Sr. Software Engineer: Agentic Evaluation

Apple Apple · Big Tech · Cupertino, CA +1 · Machine Learning and AI

This role focuses on building and maintaining the infrastructure, tooling, and pipelines for evaluating Siri, Apple's AI assistant, at scale. The engineer will extend evaluation capabilities to new platforms, support new features, diagnose failures, and contribute to architecture decisions for evaluation systems.

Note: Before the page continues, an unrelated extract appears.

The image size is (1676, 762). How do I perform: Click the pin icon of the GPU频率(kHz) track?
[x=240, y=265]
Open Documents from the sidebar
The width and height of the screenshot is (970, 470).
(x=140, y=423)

Experience with evaluating ML, LLM, or agent-based systems is preferred.

What you'd actually do

  1. Extending evaluation capabilities to new devices, platforms, and runtime environments, with designs that favor portability over any single target
  2. Supporting the evaluation of new Siri features and interaction modalities, working from ambiguous early requirements toward concrete, automated coverage
  3. Diagnosing failures across the stack, from environment provisioning through pipeline execution to scoring, enabling auto-diagnostics and driving durable fixes
  4. Contributing to architecture decisions for the team's evaluation systems
  5. Partnering across engineering, infrastructure, and program teams to align on interfaces, priorities, and shared standards

Skills

Required

  • Strong programming skills in one or more compiled languages (Swift, C++ or Objective-C)
  • Python scripting skills for tooling and automation
  • Solid understanding of computer science fundamentals
  • Ability to quickly learn new technologies and adapt to evolving requirements
  • Excellent communication skills and ability to collaborate across teams
  • M.S. or B.S. in Computer Science, Machine Learning, or related field (or equivalent experience)

Nice to have

  • Experience staging, provisioning, or controlling test or evaluation environments to produce repeatable, deterministic conditions
  • Experience evaluating ML, LLM or agent-based systems, including familiarity with metrics, scoring methodology, or trajectory and outcome analysis
  • Experience designing or operating test infrastructure at scale, such as device provisioning, environment restore, warm pools, or continuous integration systems
  • Proficiency with Python and Swift in a production setting
  • A track record of approaching problems flexibly and cutting through ambiguity, adapting your approach to reach the right outcome and setting a clear path when requirements are not yet defined
  • A talent for focusing and simplifying, stripping away what is not essential and distilling complex decisions down to the factors that matter
  • A history of collaborating across teams and communicating effectively with both technical and program audiences

What the JD emphasized

  • evaluate Siri reliably and at scale
  • evaluating ML, LLM or agent-based systems
  • track record of approaching problems flexibly and cutting through ambiguity

Other signals

  • evaluating ML, LLM or agent-based systems
  • infrastructure, tooling, and pipelines that let us evaluate Siri reliably and at scale
  • diagnosing failures across the stack